WHAT IS BEING ASKED: Please retype the stretch from the start of the records through the line that contains "pos(987,69)", character for character.

DATA LINES:
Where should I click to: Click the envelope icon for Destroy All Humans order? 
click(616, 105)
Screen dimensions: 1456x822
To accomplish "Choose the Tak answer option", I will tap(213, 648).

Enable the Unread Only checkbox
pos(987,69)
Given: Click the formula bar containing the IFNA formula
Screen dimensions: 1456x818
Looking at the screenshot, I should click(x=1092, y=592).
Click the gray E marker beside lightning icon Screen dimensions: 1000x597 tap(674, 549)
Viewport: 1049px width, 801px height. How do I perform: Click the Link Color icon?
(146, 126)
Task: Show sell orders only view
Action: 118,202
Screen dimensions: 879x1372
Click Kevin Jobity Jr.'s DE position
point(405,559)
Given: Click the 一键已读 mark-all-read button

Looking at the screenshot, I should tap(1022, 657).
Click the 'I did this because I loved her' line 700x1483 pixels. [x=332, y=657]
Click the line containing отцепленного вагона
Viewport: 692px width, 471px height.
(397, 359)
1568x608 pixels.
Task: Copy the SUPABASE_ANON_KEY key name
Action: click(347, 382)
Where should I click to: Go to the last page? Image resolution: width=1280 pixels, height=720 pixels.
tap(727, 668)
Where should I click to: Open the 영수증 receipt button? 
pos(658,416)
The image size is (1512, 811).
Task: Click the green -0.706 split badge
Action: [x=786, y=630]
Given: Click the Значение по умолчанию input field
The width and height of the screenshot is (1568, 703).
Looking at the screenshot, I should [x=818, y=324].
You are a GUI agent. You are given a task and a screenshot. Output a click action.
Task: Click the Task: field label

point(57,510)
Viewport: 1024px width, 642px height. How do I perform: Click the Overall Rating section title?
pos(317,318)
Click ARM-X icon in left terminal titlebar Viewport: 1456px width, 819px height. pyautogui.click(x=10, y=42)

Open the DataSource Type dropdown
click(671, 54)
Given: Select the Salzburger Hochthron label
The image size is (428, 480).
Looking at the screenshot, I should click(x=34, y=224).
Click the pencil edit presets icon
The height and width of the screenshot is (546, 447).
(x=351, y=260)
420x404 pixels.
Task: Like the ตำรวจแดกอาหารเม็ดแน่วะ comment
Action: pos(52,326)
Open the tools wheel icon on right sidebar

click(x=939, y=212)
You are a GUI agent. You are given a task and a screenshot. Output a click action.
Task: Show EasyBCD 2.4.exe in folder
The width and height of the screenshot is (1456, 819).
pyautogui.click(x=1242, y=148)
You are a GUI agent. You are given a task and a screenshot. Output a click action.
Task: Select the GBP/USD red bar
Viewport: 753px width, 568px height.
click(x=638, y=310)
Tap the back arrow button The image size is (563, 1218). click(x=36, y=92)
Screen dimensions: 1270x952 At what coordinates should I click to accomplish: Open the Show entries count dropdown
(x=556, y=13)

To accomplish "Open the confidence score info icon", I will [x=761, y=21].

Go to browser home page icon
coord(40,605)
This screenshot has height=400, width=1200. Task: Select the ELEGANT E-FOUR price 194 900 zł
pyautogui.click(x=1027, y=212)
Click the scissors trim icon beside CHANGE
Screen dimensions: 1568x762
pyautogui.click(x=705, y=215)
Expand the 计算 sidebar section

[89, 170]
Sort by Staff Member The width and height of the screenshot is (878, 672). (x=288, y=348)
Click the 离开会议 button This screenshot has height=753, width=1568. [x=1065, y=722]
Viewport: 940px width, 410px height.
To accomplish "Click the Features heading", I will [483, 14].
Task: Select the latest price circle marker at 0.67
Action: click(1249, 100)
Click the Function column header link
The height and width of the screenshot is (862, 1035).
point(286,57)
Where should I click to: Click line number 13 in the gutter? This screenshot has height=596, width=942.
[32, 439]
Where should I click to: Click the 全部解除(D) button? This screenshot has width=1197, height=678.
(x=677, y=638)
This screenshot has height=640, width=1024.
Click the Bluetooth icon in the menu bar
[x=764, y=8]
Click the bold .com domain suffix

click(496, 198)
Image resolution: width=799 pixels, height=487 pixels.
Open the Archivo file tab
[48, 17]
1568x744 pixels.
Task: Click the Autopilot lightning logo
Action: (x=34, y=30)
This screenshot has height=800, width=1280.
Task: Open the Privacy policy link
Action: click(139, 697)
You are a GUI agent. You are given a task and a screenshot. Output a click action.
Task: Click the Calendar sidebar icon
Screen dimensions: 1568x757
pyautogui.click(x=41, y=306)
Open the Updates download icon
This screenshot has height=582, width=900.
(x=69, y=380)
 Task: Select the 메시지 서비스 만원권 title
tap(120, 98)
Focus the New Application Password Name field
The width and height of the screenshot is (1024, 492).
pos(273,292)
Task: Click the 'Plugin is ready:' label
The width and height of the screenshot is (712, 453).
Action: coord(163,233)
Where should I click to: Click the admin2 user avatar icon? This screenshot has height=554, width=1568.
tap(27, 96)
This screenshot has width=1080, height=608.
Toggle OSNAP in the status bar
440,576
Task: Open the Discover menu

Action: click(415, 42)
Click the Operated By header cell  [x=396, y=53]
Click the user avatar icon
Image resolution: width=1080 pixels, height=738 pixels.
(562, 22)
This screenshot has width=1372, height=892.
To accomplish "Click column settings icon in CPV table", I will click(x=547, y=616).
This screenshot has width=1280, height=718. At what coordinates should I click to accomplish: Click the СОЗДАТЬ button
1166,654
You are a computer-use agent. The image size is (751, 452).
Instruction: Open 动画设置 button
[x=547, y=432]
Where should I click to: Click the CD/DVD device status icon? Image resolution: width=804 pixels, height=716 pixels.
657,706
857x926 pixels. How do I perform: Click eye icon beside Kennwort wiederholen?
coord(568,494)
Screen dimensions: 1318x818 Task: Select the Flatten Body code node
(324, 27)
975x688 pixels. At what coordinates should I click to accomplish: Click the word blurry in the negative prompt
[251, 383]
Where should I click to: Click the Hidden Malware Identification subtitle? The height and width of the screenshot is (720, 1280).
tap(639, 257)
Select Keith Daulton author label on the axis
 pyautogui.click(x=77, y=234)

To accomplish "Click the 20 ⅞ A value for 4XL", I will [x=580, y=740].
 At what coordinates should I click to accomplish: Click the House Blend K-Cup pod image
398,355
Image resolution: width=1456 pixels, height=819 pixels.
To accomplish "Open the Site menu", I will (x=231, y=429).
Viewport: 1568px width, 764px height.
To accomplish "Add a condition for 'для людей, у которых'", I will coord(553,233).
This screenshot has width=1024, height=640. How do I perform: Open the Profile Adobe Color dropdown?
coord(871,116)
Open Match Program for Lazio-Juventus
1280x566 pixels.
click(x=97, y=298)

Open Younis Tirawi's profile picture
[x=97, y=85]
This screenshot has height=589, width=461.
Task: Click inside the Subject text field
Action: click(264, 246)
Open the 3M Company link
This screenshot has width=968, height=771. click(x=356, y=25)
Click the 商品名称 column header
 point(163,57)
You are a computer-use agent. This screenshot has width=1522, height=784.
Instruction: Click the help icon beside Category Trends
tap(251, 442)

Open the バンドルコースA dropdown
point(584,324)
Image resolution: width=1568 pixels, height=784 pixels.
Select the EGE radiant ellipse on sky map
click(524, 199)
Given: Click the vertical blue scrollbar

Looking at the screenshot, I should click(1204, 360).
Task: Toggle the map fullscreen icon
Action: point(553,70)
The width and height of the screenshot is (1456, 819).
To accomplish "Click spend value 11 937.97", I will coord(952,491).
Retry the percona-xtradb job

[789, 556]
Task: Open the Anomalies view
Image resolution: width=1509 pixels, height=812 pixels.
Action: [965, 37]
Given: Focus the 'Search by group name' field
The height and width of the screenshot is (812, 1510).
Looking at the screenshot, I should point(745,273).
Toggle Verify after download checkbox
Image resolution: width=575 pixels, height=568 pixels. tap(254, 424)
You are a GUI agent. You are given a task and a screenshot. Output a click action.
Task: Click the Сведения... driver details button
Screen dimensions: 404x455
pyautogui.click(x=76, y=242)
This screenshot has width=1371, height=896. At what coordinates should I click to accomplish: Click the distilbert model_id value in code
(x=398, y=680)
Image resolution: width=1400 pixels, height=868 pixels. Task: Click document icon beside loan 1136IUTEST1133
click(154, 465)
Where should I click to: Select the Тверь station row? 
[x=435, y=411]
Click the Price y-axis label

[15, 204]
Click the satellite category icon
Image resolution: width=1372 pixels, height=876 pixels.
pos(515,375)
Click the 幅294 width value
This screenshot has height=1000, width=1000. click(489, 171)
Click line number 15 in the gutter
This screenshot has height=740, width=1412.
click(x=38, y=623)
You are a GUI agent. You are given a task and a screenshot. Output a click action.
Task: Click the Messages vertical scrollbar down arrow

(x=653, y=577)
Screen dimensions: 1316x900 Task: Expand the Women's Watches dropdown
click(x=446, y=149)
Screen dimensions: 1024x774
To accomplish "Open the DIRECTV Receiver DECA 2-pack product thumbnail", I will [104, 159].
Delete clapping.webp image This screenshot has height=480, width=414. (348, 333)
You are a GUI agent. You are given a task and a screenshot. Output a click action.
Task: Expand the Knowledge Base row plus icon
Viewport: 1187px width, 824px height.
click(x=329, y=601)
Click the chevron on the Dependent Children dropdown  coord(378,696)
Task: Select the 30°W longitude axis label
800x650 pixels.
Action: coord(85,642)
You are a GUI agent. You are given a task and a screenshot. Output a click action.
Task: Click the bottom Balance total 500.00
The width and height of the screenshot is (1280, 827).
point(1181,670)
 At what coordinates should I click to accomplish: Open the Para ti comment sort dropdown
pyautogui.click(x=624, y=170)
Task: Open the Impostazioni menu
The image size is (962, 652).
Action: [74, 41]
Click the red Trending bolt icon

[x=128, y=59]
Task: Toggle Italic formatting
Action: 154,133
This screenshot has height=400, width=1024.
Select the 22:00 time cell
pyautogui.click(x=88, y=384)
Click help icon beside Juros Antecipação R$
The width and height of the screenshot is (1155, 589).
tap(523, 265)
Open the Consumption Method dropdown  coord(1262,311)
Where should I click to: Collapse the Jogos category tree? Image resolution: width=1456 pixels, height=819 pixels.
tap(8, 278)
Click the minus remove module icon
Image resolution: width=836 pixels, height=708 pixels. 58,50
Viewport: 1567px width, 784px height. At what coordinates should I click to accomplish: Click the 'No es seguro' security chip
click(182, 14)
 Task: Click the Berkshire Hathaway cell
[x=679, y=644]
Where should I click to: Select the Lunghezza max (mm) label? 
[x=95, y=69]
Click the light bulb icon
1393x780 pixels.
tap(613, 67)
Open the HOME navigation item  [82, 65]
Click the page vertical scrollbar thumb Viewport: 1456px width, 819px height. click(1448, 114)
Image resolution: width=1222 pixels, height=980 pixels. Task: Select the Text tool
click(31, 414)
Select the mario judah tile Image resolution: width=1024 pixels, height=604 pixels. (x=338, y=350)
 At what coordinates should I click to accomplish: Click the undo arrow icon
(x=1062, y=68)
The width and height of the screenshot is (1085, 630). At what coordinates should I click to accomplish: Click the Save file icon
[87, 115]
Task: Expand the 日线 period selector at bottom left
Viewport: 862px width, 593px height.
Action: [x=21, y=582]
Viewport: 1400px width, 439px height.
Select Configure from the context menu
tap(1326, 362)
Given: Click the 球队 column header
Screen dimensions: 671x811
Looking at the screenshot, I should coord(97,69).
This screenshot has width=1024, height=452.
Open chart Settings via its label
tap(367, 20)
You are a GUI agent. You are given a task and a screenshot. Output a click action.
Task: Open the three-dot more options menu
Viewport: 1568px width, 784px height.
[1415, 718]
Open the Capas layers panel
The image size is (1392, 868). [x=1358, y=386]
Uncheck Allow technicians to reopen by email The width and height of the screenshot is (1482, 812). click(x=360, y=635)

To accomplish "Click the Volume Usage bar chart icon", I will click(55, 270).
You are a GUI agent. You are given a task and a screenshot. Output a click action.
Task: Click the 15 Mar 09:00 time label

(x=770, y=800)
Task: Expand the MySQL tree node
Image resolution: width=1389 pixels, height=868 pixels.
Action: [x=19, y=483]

OUTPUT OF THE EXERCISE:
Where should I click to: Click the envelope icon for Destroy All Humans order? 
click(616, 105)
Screen dimensions: 1456x822
To accomplish "Choose the Tak answer option", I will tap(213, 648).

Enable the Unread Only checkbox
pos(987,69)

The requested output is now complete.